第50話 魔王配下七魔族緊急集合
「みんな、仕事を早めに上がってくれて、ありがとう」
「魔王様のことで緊急集合って、雪の魔族。何があったのか?」
「絶対に内密にできると、魔王様配下七魔族の座に誓って約束できる?」
「そ、そんな重大な事態が……もちろんだ」
「もちろん、魔王様のためになるならば、なんでもしようではないか!」
「魔王様のために命なんて、元からばっちりかけているよ! 任せな!」
「わ、私も頑張ります!」
「俺に任せておきな!!」
「……ん」
「ということで、我らが魔王様に初めての恋が、初恋の季節が回ってきたんだ」
「「「「「うおぉぉぉ!」」」」」
「……」
「で、俺らはなにをすればいいんだ?」
「……雷の魔族って、恋とかしたことある?」
「あ、あ、あ、あ、あったりめぇだ!」
「……参考にはならなさそうだな」
「他の者も、意見があるものはいるか?」
「「「「「…………」」」」」
「……見守る」
「光の魔族の見守る、以外の意見はあるか?」
「え、えーと、その、ふたりがくっついてしまうようなイベントっていうものを起こしたらいいと思います」
「イベントを起こす、か。して、水の魔族よ、どんなものなんだ? そのイベントってものは」
「え、えーと、人間の読んでいるものによると、共に苦楽を乗り越えるものが多いですね……。あ、あとは、偶然の出会いが運命の出会いになるとか。障壁があると燃え上がると。さ、最近入手した本では、朝、遅刻しそうな時にパンを食べながら走っているとぶつかった相手こそ運命の相手とか……」
「パンか……」
「俺たちの給料を合わせて、パンを大量に買って、クロウ様に送るか?」
「……障害」
「ん? 光の魔族。障害か? 障害……」
「……もう、ある」
「障害はもうあるって言いてぇのか? 魔王様とクロウ様の間の障害……?」
「ま、まずは世界の違いといいますか、種別が違いますよね?」
「そ、そんなちっせーこと、関係あるのか!?」
「雷の魔族、衝撃を受けているところ悪いけど、クロウ様が職場内恋愛反対派だったら、障壁はかなりのものになるわ」
「……雪の魔族。
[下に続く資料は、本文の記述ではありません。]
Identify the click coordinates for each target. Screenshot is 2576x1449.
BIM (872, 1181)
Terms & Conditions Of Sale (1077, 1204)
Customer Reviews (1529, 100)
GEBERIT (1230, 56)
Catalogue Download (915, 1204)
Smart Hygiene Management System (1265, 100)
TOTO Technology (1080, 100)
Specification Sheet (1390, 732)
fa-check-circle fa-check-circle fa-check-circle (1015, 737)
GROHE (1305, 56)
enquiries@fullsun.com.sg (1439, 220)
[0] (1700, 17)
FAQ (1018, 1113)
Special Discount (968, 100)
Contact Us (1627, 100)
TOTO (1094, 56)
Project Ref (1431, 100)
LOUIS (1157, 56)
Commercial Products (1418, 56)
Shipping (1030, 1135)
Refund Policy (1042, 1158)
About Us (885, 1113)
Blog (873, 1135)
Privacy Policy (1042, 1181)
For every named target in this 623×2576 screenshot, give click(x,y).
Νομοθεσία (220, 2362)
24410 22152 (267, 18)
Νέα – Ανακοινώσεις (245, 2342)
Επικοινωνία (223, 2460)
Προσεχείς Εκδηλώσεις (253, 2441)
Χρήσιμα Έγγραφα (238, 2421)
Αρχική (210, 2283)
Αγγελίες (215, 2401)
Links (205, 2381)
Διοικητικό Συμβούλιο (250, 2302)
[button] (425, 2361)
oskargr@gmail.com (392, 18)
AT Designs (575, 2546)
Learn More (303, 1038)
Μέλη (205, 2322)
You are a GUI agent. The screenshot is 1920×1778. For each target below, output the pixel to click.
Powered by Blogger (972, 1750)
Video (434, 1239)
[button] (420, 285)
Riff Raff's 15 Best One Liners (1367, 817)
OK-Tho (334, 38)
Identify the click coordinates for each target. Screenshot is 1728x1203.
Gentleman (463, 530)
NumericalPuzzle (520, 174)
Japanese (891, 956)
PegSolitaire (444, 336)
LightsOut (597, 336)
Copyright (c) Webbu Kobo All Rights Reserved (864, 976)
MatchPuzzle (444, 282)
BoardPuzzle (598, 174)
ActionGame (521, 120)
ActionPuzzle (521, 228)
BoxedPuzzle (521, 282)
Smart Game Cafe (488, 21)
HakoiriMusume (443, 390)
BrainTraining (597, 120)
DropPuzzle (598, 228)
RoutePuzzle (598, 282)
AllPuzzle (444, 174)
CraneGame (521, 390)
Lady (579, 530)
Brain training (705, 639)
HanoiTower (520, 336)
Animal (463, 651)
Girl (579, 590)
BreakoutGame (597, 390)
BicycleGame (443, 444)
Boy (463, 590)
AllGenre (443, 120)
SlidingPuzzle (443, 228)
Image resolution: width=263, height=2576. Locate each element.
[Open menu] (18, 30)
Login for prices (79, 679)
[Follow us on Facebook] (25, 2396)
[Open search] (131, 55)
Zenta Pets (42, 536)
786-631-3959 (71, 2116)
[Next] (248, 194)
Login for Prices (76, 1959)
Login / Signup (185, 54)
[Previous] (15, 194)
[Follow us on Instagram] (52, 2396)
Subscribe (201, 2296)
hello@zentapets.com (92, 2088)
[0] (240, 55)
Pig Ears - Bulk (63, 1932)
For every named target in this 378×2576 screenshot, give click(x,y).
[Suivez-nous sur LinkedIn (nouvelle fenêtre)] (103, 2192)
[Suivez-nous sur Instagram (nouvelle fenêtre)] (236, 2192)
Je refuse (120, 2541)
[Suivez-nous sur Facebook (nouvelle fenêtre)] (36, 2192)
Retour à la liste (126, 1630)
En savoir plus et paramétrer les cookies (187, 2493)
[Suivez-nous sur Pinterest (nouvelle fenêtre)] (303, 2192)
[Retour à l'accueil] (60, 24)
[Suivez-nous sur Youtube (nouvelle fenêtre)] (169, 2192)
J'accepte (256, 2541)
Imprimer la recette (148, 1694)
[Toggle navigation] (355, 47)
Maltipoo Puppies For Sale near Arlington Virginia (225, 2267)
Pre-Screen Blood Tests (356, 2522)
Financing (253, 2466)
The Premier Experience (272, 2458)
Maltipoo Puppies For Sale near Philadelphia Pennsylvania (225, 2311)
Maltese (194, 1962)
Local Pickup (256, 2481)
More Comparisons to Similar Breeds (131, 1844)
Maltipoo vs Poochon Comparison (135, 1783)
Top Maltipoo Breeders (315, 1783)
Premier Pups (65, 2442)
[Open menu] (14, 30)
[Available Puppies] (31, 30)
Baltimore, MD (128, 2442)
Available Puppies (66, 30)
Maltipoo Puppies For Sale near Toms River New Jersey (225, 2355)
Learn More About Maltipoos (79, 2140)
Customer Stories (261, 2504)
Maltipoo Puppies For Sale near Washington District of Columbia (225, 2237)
そうか、そうなのか……」
魔王の配下七魔族が思い返すのは、いつもの地獄での光景だ。
「……あれだけ地獄の神とテラス様が職場でいちゃついていらっしゃって、その苦労をなさっているのは、クロウ様だ。職場内恋愛反対派の可能性があるぞ」
「……まずは、職場内の女性=魔王様に目を向けてもいいと認識してもらわないと」
「…………妨害」
「ぼ、妨害? 何をする気だ? 光の魔族」
「…………迷惑じゃない、職場内恋愛」
「ん? 職場内恋愛が周囲の迷惑じゃない状況にするために地獄の神とテラス様がクロウ様にご苦労をかけることを妨害するって言いたいのか?」
「……ん」
満足げに頷いた光の魔族は、着席し、目をつむった。
「よ、よくわかるわね、雷の魔族……」
「なげぇ付き合いだからなぁ」
「長い付き合いだけでそこまでわかるのなら、私もなかなか長い付き合いだと思うんだけど……」
「じゃあ、結論としては、地獄の神とテラス様のいちゃいちゃからクロウ様を救い出し、お給料でクロウ様にパンを贈りまくり、タイミングがあったらイベントの発生を試み、見守るというところでいいかしら?」
「おうよ!」
「は、はい」
「了解!」
「おうよ!」
「はいはーい、まっかせな!」
「……ん」
これで一体効果はあるのか疑問だが、配下七魔族たちは、作戦を実行するのだった。